An important development in the early part of the twentieth
century was the increased use of quoc ngu in the northern
part of the country through a proliferation of new journals
printed in that script. There had been quoc ngu
publications in Cochinchina since 1865, but in 1898 a decree of
the colonial government prohibited publication without
permission, in the protectorate areas, of periodicals in quoc
ngu or Chinese that were not published by a French citizen.
In 1913 Nguyen Van Vinh succeeded in publishing Dong Duong Tap
Chi (Indochinese Review), a strongly antitraditional but pro-
French journal. He also founded a publishing house that
translated such Vietnamese classics as the early nineteenth
century poem Kim Van Kieu as well as Chinese classics into
quoc ngu. Nguyen Van Vinh's publications, while largely
pro-Western, were the major impetus for the increasing popularity
of quoc ngu in Annam and Tonkin. In 1917 the moderate
reformist journalist Pham Quynh began publishing in Hanoi the
quoc ngu journal Nam Phong, which addressed the
problem of adopting modern Western values without destroying the
cultural essence of the Vietnamese nation.
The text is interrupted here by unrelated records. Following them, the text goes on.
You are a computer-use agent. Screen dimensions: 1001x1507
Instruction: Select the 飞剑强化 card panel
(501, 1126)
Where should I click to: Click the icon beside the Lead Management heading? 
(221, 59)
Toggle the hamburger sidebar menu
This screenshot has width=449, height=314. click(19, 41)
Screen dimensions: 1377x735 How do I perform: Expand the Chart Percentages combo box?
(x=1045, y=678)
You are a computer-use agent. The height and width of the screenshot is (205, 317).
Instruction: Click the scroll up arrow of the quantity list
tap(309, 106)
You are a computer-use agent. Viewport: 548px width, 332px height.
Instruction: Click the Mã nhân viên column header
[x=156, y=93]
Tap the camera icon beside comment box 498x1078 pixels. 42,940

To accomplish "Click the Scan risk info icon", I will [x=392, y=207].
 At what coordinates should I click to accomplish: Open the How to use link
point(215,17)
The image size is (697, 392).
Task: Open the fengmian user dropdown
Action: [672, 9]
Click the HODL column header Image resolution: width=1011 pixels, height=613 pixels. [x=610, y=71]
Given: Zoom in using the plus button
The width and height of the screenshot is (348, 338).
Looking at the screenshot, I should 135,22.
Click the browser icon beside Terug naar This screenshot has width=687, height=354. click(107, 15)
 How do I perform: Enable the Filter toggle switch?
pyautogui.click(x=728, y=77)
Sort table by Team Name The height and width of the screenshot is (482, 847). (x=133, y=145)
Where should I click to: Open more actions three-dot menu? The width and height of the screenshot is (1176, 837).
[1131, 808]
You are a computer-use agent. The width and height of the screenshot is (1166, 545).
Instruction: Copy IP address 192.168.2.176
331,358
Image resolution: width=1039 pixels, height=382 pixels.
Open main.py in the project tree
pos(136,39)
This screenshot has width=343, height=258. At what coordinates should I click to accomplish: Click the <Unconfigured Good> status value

By World War I,
quoc ngu had become the vehicle for the dissemination of
not only Vietnamese, Chinese, and French literary and
philosophical classics but also a new body of Vietnamese
nationalist literature emphasizing social comment and criticism.
In the years immediately following World War I, the scholar-
led Vietnamese independence movement in Cochinchina began a
temporary decline as a result, in part, of tighter French control
and increased activity by the French-educated Vietnamese elite.
The decrease of both French investments in and imports to Vietnam
during the war had opened opportunities to entrepreneurial
Vietnamese, who began to be active in light industries such as
rice milling, printing, and textile weaving. The sale of large
tracts of land in the Mekong Delta by the colonial government to
speculators at cheap prices resulted in the expansion of the
Vietnamese landed aristocracy. These factors in combination led
to the rise of a wealthy Vietnamese elite in Cochinchina that was
pro-French but was frustrated by its own lack of political power
and status.
Prominent among this group was Bui Quang Chieu, a French-
trained agricultural engineer, who helped organize the
Constitutionalist Party in 1917. Founded with the hope that it
would be able to exert pressure on the Colonial Council of
Cochinchina, the governing body of the colony, the party drew its
support from Vietnamese who were large landowners, wealthy
merchants, industrialists, and senior civil servants. The
Colonial Council, established in 1880, was controlled by French
interests, having only ten Vietnamese members out of twenty-four
by 1922. The demands of the party included increased Vietnamese
representation on the Colonial Council, higher salaries for
Vietnamese officials, replacement of the scholar-official
administration system with a modern bureaucracy, and reform of
the naturalization law to make it easier for Vietnamese to become
French citizens.
When the party failed to gain acceptance of any of these
demands, it turned to its most pressing economic grievance, the
ethnic Chinese domination of the Cochinchinese economy. While
French investors exercised almost exclusive control over industry
and shared control of agriculture with the Vietnamese, the ethnic
Chinese were sought out by the French to act as middlemen and
came to dominate rice trade and retail business in both urban and
rural areas. A boycott of Chinese goods organized by the party,
however, was largely unsuccessful. By the mid 1920s, the
Vietnamese entrepreneurial elite and the Constitutionalist Party
had grown increasingly critical of the French. However, more
progressive groups had displaced them in the Vietnamese
nationalist movement.
The mid 1920s brought a period of increased activity among
the growing Vietnamese worker class, and pedicab drivers, dye
workers, and textile workers launched strikes with some success.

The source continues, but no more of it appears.